The other day, I was unpacking from a recent move to Kansas City - (yes, I’m one of those who left the Bay Area, but I’m still with you in spirit!) - and I noticed a name tag stuck on a sweater. It said “Amy. Favorite Childhood Game: Pretty Pretty Princess.” My eyes welled up with tears.
No, I’m not so nostalgic that a childhood game will bring me to tears. It was where this name tag came from and what it represented that created this swell of emotion. It was the tag I wore on Canvas’ Dream Day 2020 - an amazing event led by Jena and others that encouraged women to dream with God about the future. That day in early 2020 was one of the last times the women of Canvas were able to freely be together. And it’s not lost on me the irony of Dream Day happening right before a global pandemic.
I know my unpacking tears were an outward expression of my grief - grief that I hadn’t had a reason to wear that sweater in an entire year, grief that the ‘dreams’ that we worked hard to identify might not be in the cards at the moment, grief for the tumultuous year in general, and grief that I miss friends - due to COVID and my move.
As we mark the year anniversary of shelter-in-place and COVID changing our daily lives, I think this unpacking experience was a reminder from God of one of the biggest lessons I’ve learned the past year. What’s different a year after COVID vs. pre-COVID is that I ALLOWED myself to feel this grief. I allowed myself to text a few others who were at Dream Day and to share my sadness/vulnerability with them. I practiced empathy, allowing myself to feel these emotions, even though other people have had it way worse than me.
If that sounds selfish, bear with me. Let’s rewind to March of 2020 …
About a week or so after shelter-in-place began, I was lying in bed and praying to God about the anxiety/stress I was feeling with my child (and husband) home 24 hours a day - no school, no playdates, no playground, no one to play with … except me. I felt like I couldn’t come up for air. But almost immediately, I shamed myself for feeling this way, for praying about this when people were dying and medical professionals were risking their lives going into work exhausted emotionally and physically day after day. So, I prayed for them and went to sleep.
A day or two later, I saw Dr. Brené Brown had a new podcast called Unlocking Us, so I listened while doing laundry. It felt like she must have been a fly on the wall when I was praying to God a few nights before. Because she spoke exactly to what I had just experienced and she had a name for it: comparative suffering.
She said times of fear & scarcity often trigger comparison. Who’s got more? Who’s got it better? And, “What’s crazy about comparison, when triggered by fear and scarcity, is even our pain and our hurt are not immune to being assessed and ranked. So without thinking, we start to rank our suffering and use it to deny or give ourselves permission to feel.”
Yep, that sounded familiar.
But here’s the thing: our emotions don’t respond well to being told to go away, to being told you are not in pain enough to be allowed. She explains when we deny our emotions, they double down. They ‘burrow, fester and metastisize’ and they invite shame. We say ‘I am a bad person’ because I feel [insert emotion] because of [insert why] when other people are experiencing [insert situation you deem worse].

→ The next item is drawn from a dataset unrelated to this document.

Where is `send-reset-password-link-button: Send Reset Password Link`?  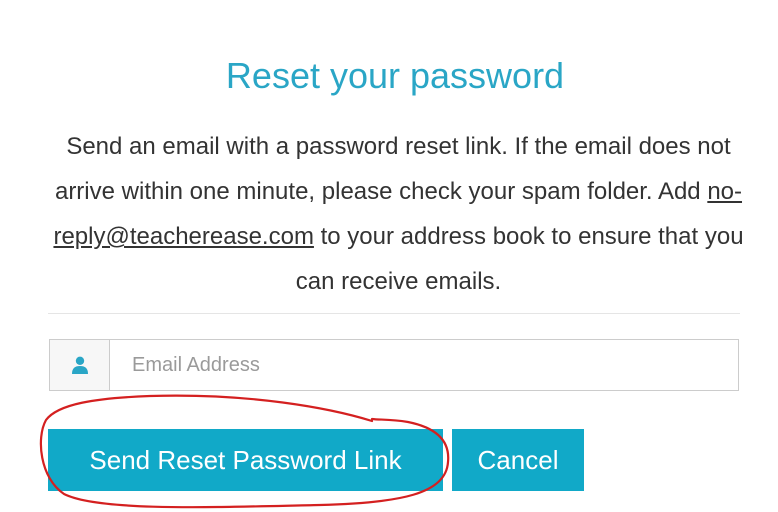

Comparative suffering is dangerous, because “The entire myth of comparative suffering comes from the belief that empathy is finite.” But she says empathy is NOT like pizza. Yes - on a Friday night, if I eat six of the eight pieces of pizza (lay off me, I’m starving!), you get stuck with only two. But if I am empathetic with myself, there is no correlating negative impact on the amount of empathy I can have for you. In fact, it’s the opposite. She says, “The surest way to ensure you have a reserve of compassion and empathy for others is to attend to your own feelings.”

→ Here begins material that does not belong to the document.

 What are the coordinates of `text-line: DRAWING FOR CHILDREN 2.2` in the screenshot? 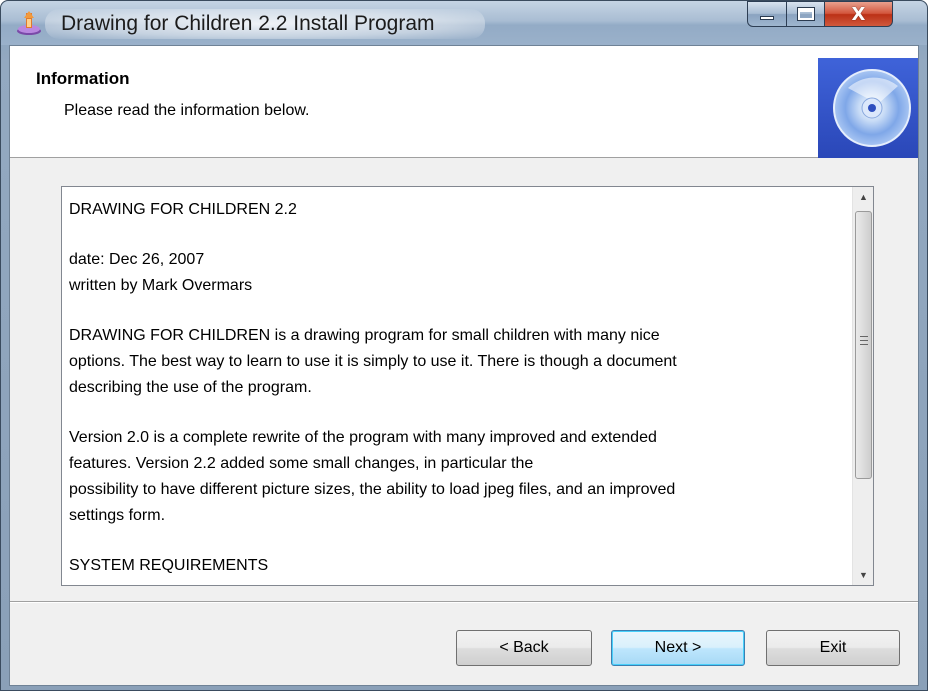 It's located at (183, 210).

Empathy is not an either/or. Empathy + ourselves = more empathy for others. That is so cool and inspiring.
So, if you were like me in 2020 and needed permission to feel your feelings, here it is. Have empathy for your pain, grief, anger, etc. Do it for yourself, which in turn will help you do it for others.
As Brene Brown says:
“Love is the last thing we need to ration in this world.”